Stretching the vocal chords 

Chorale singers start their weekly tune-up with Jan at the piano leading singers through several warm-up exercises. The practice then moves onto familiar arrangements such as those by Stephen Foster and Irving Berlin and often to the not-so-familiar folk and classical music. Patriotic songs are often part of the musical lineup too. 

Throughout the practice, Jan focuses on helping the altos, basses, tenors, and sopranos learn their individual parts. 

“We tackle a lot of different music, and sometimes we’re on the edge of our capabilities,” laughs Jan. “But when we sing together, it really sounds nice. More important, we have a lot of fun.” 

The chorale’s performance is a highlight of Tallgrass Creek’s Veterans Day ceremony each November. The group also performs occasional themed concerts. 
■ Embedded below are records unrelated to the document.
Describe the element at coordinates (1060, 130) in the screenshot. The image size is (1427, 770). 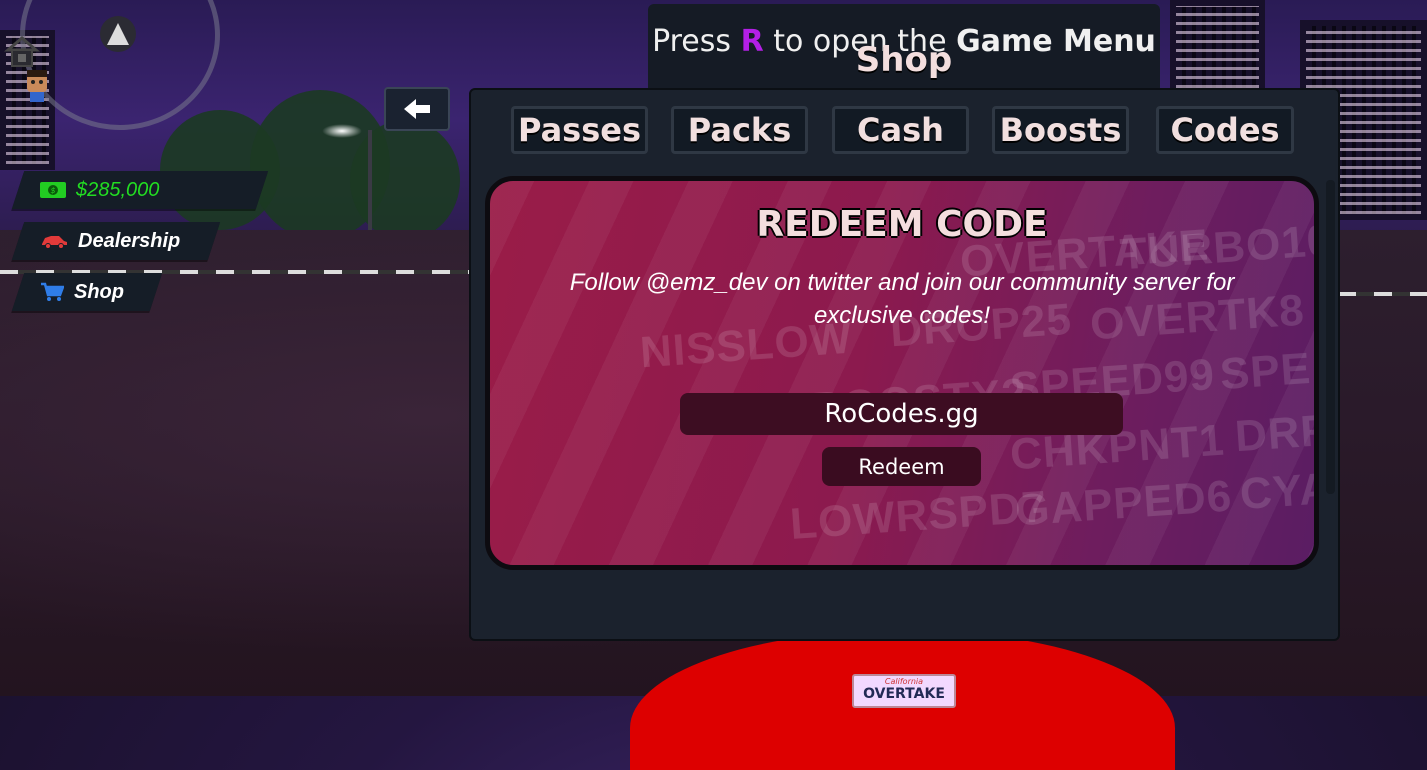
I see `tab-boosts: Boosts` at that location.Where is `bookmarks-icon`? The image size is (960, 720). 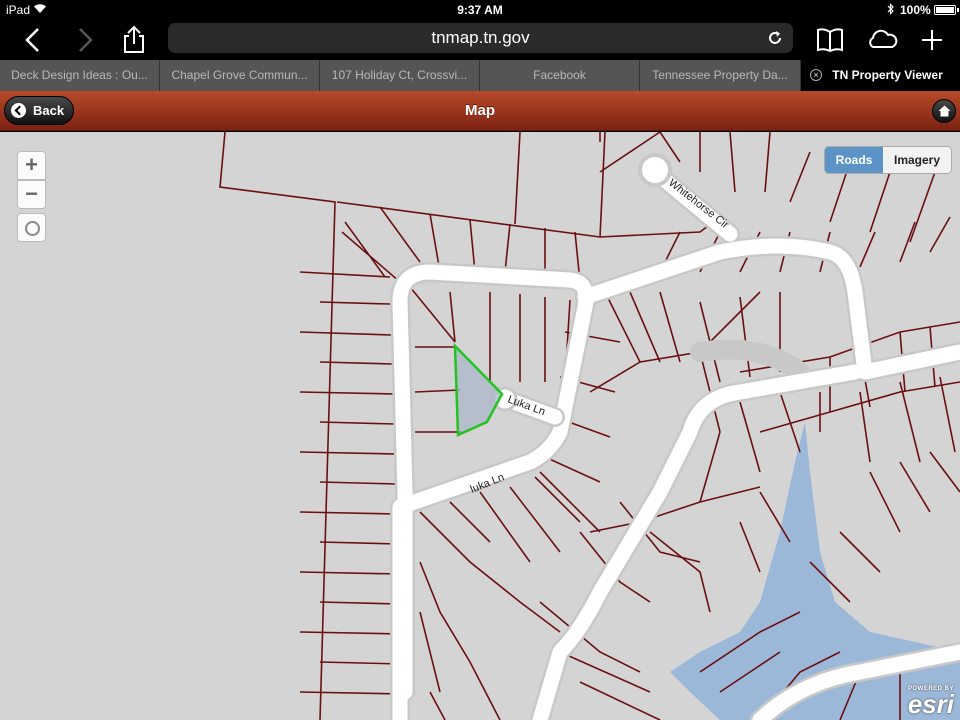
bookmarks-icon is located at coordinates (830, 40). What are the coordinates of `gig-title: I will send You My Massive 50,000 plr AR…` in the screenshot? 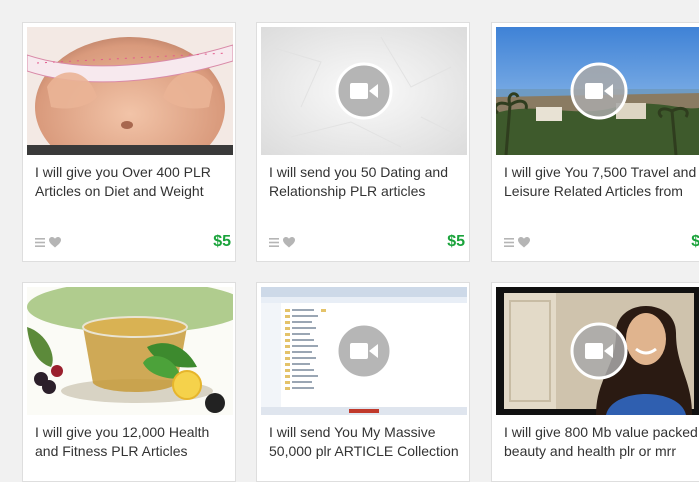 It's located at (369, 442).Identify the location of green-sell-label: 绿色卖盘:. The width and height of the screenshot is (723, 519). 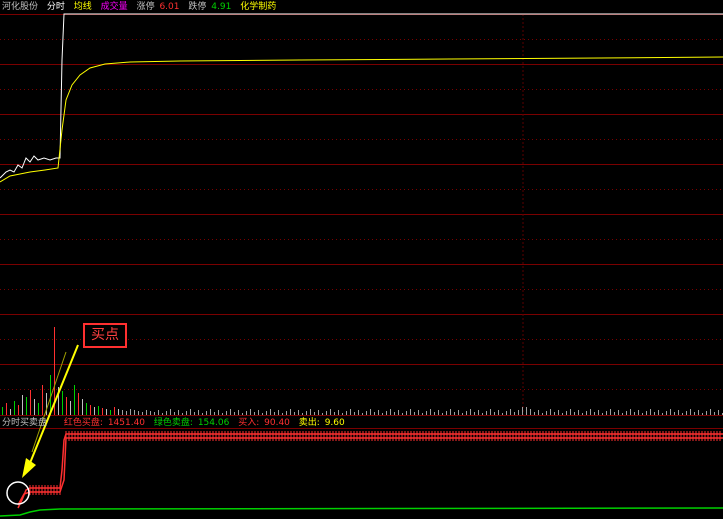
(173, 423).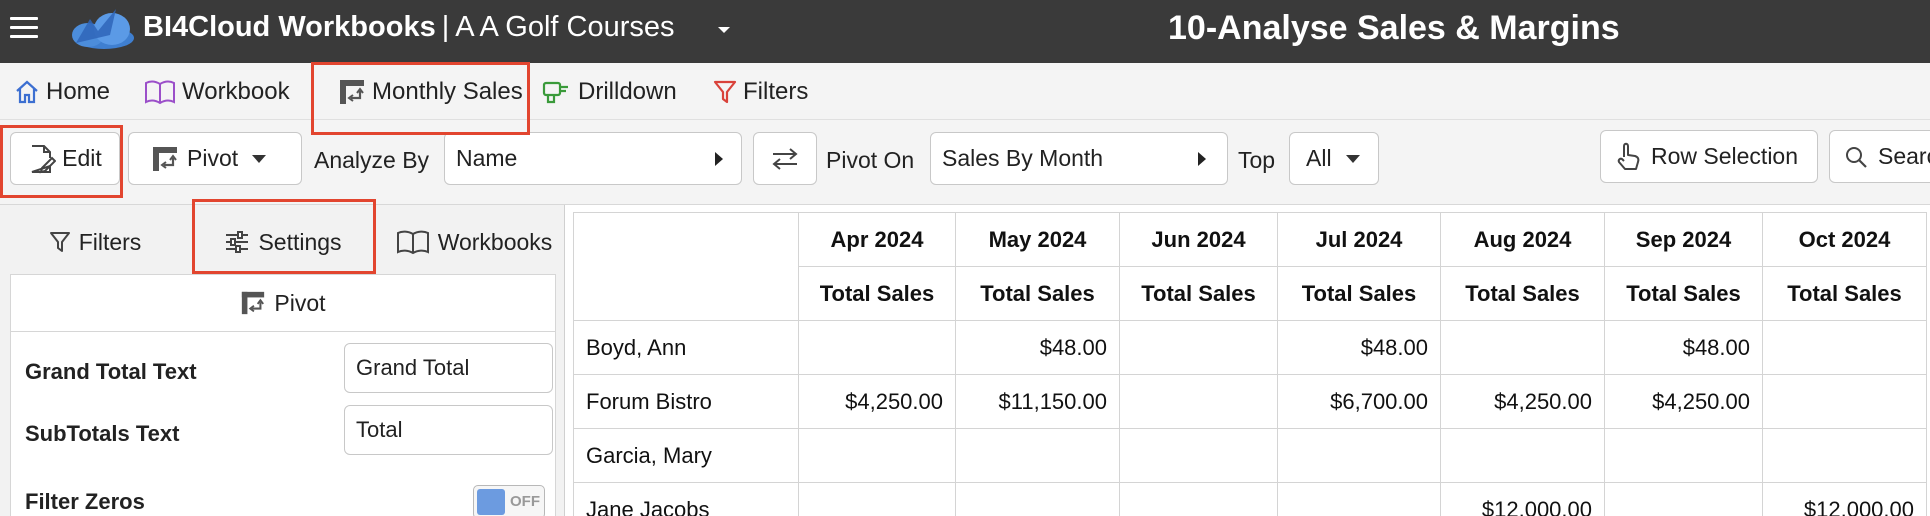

Past performances include songs from the decades, music from the Civil War, and a special concert celebrating the statehood of Kansas, where everyone joined in singing state song “Oh, Give Me a Home.” 

Often, Jan includes slide shows and narratives to accompany the concerts which always play to a full house. They also perform sing-alongs throughout the year, especially during the holidays. 

Jan is quick to point out trained voices are not a prerequisite to joining the chorale, rather a willingness to learn and have fun. 

“Most of our singers are surprised to see how much weekly practice strengthens their voices and enhances rhythm,” says Jan. “Singing and reading music are also great for the brain. It’s actually very holistic.” 

Jan’s personal musical favorites include classical, orchestral, easy listening, and Christian music. However, she says she rarely meets a tune she doesn’t like. 

She has passed her love of music on to her daughter Tara Wiley, a professional violinist who lives in North Dakota. 

Jan has also learned to love conducting the Tallgrass Creek Chorale and says it tunes your heart to other people. 

“It’s truly invigorating to experience learning together,” says Jan. “There’s a lot of laughing and joy. I love passing on what I have always loved.”